Introducing Background Temperature to Characterise Hidden Randomness in Large Language Models
Even when developers set a Large Language Model (LLM) to a temperature of $T=0$—the standard setting for "greedy" or deterministic output—the model may still produce different responses to the same input. This paper formalizes this persistent, unintended variability by introducing the concept of "background temperature" ($T_{\mathrm{bg}}$). The authors argue that this hidden randomness is not a flaw in the model's logic, but rather a byproduct of the underlying computing environment, such as how hardware processes data, the specific kernels used, and floating-point math operations. By quantifying this effect, the researchers aim to provide a standardized way to measure and eventually mitigate the unpredictability of LLM deployments.
Defining Background Temperature
The paper models the nondeterminism of an LLM as a stochastic perturbation that occurs during the inference process. Even when a user requests $T=0$, the actual system environment—which includes factors like batch size, hardware precision, and parallel processing order—acts as a hidden source of noise. The authors define $T_{\mathrm{bg}}$ as the "equivalent temperature" of an ideal, environment-free system that would produce the same level of output variability as the real-world system. Essentially, $T_{\mathrm{bg}}$ represents the "floor" of randomness that exists in a deployment stack regardless of the user's settings.

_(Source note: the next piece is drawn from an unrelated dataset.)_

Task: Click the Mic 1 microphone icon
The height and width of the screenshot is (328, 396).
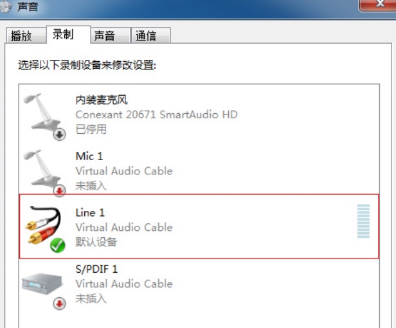Action: [42, 169]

A Protocol for Measurement
To estimate $T_{\mathrm{bg}}$, the authors propose a practical empirical protocol. Since a perfectly deterministic "ideal" system is often unavailable, the protocol suggests using a stable, local "anchor" model as a reference. By running the same prompts through both the system under test and the stable reference model at various known temperatures, researchers can compare the resulting output distributions. Using statistical divergence metrics—such as the Kolmogorov–Smirnov distance—the team can identify which temperature setting on the reference model most closely matches the variability observed in the target system. This mapping allows them to assign an equivalent temperature value to the target system's hidden noise.
Implications for Deployment
The researchers emphasize that understanding $T_{\mathrm{bg}}$ is critical for reproducibility, evaluation, and reliable deployment. If a system has a high background temperature, it may fail to provide consistent results, which is problematic for applications requiring strict determinism, such as code generation or automated reasoning. The paper suggests that once $T_{\mathrm{bg}}$ is quantified, engineers can take targeted steps to reduce it. These interventions include using batch-invariant kernels, enforcing deterministic reduction orders, and capping concurrency to minimize the impact of the inference environment on the model's output.
Pilot Findings
In a pilot experiment using the gpt-4.1-nano model, the researchers applied their protocol to estimate its background temperature. By comparing the model's output variability against a reference model (SmolLM3-3B) across a range of temperatures, they were able to observe how the distribution of identical answers shifted. The results demonstrated that the target model exhibited a measurable level of nondeterminism even at $T=0$, confirming that the concept of background temperature provides a viable framework for characterizing and eventually controlling the hidden randomness inherent in modern LLM infrastructure.